§ **What you will do**
1/ In the text on the history of Foz do Iguaçu, in what year was the Iguaçu National Park created?
2/ In the text on Foz do Iguaçu, rewrite the passage from "On 19 October" up to and including "and eight against.", changing "rejected" to "voted down".
3/ Continue the text on the history and name of Foz do Iguaçu after its last sentence.

In 1916, Alberto Santos-Dumont visited the region and, impressed with the beauty of the region, suggested more attention of the government to the area and asked for the appropriation of the land where currently is the Parque do Iguaçu (Iguaçu Park). Until 1917, this region had an owner, Jezus Val. The state appropriated the land in the next year, and, in 1939, the Parque Nacional do Iguaçu ("Iguaçu National Park") was created.

The city experienced a big economical boom in the 1960s to the late 1980s, first with the construction of the Friendship Bridge, concluded in 1965, and the Itaipu Dam, in operation since in 1984.

=== Spelling of the name ===
In 1945, an agreement between the Brazilian Academy of Letters and the academy of Lisbon changed the spelling of the city name to Foz do Iguaçu.

On 19 October 2005, a proposal was made to revert the spelling of the city name to Foz do Iguassú. The proposal was approved in a first debate at the Town Hall and then rejected in a second debate, by four votes for and eight against.

The purpose of the adjustment to the city name was to return the spelling to the original form, as at the foundation of the city in 1914. The change occurred due language reforms of 1945, which changed the orthography of Brazilian Portuguese. However, existing proper names were not obliged to change. Another reason for the proposed adjustment back to the original was that 146 of the 198 member countries of the United Nations do not have the "ç" character in their alphabets.

§ **Provided material**
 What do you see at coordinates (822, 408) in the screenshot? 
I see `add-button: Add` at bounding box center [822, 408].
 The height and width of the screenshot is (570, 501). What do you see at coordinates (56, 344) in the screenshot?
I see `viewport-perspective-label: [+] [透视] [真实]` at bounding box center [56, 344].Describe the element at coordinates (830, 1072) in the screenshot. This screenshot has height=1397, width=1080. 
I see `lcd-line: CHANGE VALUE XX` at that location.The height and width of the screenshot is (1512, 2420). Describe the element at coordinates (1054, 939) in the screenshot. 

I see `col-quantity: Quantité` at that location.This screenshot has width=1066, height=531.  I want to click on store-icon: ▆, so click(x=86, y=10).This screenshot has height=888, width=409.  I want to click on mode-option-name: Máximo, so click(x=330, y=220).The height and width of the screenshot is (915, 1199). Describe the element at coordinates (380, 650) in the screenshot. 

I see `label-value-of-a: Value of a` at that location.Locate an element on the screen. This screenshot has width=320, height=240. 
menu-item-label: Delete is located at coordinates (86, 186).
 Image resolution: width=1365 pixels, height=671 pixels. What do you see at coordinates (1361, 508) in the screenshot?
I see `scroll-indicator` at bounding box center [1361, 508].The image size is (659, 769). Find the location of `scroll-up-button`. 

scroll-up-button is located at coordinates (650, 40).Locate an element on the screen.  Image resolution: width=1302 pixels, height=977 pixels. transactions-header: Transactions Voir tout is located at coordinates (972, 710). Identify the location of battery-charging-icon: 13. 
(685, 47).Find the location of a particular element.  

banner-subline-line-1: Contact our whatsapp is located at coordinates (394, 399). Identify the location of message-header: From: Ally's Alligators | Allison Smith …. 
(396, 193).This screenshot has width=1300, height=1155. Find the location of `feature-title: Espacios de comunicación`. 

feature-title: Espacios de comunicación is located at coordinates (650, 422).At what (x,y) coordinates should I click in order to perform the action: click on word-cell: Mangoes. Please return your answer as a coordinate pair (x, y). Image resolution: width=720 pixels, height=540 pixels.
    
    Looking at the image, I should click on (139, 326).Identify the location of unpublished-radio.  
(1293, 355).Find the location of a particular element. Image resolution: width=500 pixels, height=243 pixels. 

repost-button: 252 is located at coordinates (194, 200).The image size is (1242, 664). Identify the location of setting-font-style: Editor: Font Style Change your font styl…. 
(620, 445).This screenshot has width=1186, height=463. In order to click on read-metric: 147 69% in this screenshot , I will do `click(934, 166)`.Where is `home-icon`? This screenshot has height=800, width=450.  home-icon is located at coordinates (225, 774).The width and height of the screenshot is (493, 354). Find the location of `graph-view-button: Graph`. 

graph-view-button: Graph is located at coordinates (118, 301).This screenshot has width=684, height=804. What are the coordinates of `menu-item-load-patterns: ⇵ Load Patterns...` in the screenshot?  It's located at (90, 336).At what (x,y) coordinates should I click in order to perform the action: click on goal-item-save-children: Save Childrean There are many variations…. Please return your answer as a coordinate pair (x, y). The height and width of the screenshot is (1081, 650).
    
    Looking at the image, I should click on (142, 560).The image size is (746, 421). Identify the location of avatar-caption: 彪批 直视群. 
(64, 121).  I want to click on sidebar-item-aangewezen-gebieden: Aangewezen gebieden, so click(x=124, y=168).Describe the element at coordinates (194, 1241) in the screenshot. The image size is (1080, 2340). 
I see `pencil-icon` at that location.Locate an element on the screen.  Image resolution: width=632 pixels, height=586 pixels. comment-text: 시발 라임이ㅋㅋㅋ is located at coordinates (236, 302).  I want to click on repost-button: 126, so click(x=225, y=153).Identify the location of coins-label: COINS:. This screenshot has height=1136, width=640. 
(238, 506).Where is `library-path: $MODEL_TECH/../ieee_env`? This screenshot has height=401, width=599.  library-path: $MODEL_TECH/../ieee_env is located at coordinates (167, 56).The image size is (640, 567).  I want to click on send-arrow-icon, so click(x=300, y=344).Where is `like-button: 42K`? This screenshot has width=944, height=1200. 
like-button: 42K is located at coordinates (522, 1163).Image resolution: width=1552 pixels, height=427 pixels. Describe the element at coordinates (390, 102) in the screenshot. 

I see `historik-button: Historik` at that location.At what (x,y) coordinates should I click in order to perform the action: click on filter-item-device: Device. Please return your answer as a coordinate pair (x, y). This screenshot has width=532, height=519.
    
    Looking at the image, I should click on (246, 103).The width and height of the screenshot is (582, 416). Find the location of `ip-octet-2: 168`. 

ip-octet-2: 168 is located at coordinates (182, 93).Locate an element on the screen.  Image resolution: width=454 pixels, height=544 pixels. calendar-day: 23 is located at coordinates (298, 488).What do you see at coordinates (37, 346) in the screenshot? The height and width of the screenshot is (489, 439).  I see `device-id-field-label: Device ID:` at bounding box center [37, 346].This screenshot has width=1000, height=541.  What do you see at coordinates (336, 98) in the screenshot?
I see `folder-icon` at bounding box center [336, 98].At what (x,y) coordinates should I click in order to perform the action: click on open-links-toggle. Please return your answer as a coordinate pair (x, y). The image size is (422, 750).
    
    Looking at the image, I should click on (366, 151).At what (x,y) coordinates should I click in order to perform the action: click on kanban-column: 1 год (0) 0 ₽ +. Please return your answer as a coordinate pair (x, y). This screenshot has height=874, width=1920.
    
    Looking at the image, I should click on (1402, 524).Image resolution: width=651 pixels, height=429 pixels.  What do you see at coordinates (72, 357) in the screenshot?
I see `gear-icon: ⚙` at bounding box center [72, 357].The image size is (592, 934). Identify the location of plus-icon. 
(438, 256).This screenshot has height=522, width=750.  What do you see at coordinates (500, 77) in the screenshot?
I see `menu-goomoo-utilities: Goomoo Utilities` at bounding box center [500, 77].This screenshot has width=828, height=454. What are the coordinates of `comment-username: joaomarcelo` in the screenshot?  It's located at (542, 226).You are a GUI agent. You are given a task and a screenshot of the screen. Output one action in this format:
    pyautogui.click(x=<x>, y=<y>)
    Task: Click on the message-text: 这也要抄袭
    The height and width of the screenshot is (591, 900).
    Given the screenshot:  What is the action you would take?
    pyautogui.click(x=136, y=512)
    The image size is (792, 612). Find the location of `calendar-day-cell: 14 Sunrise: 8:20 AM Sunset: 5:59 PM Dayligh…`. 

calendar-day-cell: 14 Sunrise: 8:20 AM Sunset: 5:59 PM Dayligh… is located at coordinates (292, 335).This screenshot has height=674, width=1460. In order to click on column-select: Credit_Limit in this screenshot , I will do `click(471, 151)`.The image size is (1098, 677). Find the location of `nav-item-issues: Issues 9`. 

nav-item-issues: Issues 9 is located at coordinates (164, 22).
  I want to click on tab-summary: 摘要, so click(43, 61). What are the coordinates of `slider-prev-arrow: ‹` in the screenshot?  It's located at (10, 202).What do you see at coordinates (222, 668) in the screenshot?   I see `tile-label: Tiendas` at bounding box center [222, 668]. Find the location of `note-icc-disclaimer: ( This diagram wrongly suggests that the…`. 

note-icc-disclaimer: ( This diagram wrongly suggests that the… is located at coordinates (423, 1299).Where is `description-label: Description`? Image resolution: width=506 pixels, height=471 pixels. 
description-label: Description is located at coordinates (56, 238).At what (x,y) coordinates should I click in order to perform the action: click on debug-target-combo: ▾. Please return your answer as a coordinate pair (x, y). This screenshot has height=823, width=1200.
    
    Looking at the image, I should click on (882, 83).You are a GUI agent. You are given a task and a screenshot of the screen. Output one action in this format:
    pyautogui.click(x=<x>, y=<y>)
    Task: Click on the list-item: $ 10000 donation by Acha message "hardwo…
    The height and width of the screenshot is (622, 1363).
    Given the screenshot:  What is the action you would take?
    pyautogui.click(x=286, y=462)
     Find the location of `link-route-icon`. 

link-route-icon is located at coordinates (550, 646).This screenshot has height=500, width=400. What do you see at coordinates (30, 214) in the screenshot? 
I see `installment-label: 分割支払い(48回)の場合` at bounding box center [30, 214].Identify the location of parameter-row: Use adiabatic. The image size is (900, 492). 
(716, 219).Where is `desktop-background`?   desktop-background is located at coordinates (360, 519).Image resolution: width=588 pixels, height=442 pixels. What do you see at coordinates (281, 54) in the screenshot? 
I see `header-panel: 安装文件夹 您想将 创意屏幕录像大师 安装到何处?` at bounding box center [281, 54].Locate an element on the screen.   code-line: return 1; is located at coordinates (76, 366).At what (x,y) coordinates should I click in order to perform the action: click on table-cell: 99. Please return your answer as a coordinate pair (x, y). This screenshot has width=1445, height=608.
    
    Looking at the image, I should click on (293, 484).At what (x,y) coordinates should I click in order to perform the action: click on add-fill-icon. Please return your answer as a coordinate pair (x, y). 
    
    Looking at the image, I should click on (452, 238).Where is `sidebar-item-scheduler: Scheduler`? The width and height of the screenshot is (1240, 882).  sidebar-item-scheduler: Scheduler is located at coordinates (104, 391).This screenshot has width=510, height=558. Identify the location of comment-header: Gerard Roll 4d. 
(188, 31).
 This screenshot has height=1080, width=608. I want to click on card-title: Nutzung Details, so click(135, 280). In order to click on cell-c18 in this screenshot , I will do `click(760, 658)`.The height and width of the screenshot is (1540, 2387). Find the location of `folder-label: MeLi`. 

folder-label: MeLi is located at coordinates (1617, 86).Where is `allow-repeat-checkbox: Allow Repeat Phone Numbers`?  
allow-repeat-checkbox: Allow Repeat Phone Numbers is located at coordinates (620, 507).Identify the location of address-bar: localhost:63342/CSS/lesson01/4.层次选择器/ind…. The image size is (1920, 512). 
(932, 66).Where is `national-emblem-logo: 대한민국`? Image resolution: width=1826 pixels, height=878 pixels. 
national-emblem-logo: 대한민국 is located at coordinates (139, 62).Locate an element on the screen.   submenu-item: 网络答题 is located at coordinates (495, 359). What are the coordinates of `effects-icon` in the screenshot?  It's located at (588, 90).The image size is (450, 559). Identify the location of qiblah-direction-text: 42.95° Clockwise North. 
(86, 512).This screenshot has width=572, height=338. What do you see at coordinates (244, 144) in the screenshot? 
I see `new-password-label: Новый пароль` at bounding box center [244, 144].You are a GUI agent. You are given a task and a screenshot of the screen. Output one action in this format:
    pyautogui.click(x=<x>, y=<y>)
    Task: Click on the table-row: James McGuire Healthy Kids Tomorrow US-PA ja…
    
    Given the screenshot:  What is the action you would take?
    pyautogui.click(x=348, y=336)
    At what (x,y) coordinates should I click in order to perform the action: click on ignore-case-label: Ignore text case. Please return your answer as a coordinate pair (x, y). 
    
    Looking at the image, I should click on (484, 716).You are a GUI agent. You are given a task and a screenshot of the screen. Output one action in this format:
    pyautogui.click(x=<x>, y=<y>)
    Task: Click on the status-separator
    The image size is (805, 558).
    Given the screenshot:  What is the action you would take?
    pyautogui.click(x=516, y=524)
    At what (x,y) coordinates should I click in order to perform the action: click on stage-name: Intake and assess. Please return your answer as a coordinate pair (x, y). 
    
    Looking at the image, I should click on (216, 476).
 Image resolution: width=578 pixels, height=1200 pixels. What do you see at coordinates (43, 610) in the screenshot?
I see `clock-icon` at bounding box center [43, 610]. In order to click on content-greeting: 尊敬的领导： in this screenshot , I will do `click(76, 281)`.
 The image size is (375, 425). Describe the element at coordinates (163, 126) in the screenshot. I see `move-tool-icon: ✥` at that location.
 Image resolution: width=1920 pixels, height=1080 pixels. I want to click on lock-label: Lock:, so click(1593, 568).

§ **Results for the exercise**
1/ 1939

2/
On 19 October 2005, a proposal was made to revert the spelling of the city name to Foz do Iguassú. The proposal was approved in a first debate at the Town Hall and then voted down in a second debate, by four votes for and eight against.

3/
The adjustment would therefore rationalise any search for the city in search engines, since Foz do Iguaçu's is more widely known for the falls, which are known as the Iguassú Falls. The City councillor proponent of the bill, Djalma Pastorello, felt that tourism to the city of Foz do Iguaçu would improve greatly by a clarification of its association with the now-famous Iguassu Falls. However, he estimated that 70% of the city's population were against the name change because the local media anticipated the change and presented it in a distorted way, so that locals were unable to see that the intention was to benefit the population.

The same word is spelled Iguazú in Spanish and Yguasu in Guarani.

===Literature===
The region that today is part of Foz do Iguaçu, is described by Álvar Núñez Cabeza de Vaca in his diary that narrates the very experience at the beginning of the European colonization in the Americas. In contemporary literature one of the city's neighborhoods appears in a subjective way in the work of the writer Leonid R. Bózio, who reports in the book Tempos Sombrios, from the series Autofagia, local mysticism through the figure of Pombero, a creature from Guarani mythology.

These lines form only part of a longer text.